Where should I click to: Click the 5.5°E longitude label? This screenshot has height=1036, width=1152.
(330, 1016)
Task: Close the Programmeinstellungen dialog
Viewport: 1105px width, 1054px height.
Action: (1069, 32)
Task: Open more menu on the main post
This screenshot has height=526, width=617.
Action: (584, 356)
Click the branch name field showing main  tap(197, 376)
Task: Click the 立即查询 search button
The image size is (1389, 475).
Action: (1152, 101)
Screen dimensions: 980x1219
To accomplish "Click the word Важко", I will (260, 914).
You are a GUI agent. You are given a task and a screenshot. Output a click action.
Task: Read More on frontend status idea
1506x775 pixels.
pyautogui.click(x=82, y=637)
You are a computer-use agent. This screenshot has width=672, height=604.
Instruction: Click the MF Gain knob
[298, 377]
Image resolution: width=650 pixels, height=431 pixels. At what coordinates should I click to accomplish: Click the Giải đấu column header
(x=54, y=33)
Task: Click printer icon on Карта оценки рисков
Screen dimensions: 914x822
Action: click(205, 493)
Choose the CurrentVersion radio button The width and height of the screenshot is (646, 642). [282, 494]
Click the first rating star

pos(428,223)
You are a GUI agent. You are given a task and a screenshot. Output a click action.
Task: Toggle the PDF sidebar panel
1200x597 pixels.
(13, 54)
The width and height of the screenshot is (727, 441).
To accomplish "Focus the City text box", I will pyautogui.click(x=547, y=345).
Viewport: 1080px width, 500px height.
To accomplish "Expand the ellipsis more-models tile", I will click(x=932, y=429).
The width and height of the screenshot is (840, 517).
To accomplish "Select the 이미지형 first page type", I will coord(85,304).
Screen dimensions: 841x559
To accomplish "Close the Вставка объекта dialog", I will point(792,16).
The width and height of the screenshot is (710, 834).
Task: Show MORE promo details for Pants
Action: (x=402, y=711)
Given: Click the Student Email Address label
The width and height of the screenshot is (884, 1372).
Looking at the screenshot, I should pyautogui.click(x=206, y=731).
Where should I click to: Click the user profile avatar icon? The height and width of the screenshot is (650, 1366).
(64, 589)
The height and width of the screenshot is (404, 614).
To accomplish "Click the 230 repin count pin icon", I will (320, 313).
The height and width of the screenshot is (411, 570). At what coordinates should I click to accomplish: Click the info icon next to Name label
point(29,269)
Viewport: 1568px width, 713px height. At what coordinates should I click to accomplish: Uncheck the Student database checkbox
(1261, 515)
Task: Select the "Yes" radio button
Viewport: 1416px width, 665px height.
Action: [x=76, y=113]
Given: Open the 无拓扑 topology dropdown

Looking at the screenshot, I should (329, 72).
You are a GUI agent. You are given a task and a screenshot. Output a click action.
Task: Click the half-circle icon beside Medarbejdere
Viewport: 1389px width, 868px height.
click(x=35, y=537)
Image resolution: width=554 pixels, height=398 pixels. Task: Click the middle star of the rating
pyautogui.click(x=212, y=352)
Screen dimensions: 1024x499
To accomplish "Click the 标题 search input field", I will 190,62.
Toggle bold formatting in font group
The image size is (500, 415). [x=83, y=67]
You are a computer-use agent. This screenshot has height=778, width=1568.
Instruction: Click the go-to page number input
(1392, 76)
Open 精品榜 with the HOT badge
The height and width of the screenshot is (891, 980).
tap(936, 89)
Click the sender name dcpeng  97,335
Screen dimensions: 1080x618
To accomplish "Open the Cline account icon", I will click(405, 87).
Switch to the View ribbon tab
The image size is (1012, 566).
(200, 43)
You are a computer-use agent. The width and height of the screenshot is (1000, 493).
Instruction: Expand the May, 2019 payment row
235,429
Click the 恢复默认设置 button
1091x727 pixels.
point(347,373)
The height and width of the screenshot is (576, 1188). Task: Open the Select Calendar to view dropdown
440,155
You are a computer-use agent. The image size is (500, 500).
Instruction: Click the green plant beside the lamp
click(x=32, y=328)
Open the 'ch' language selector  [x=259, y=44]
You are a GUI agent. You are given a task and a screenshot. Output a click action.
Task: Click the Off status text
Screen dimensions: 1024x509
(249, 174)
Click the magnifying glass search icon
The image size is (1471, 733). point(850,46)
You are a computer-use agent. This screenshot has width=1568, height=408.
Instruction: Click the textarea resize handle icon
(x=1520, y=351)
━━━━━━━━━━━━━━━━━━━━━━━━━━━━━━
Wherever "field" turns up in the records, copy the whole line.

Answer to the exercise:
Click the branch name field showing main  tap(197, 376)
To accomplish "Click the 标题 search input field", I will 190,62.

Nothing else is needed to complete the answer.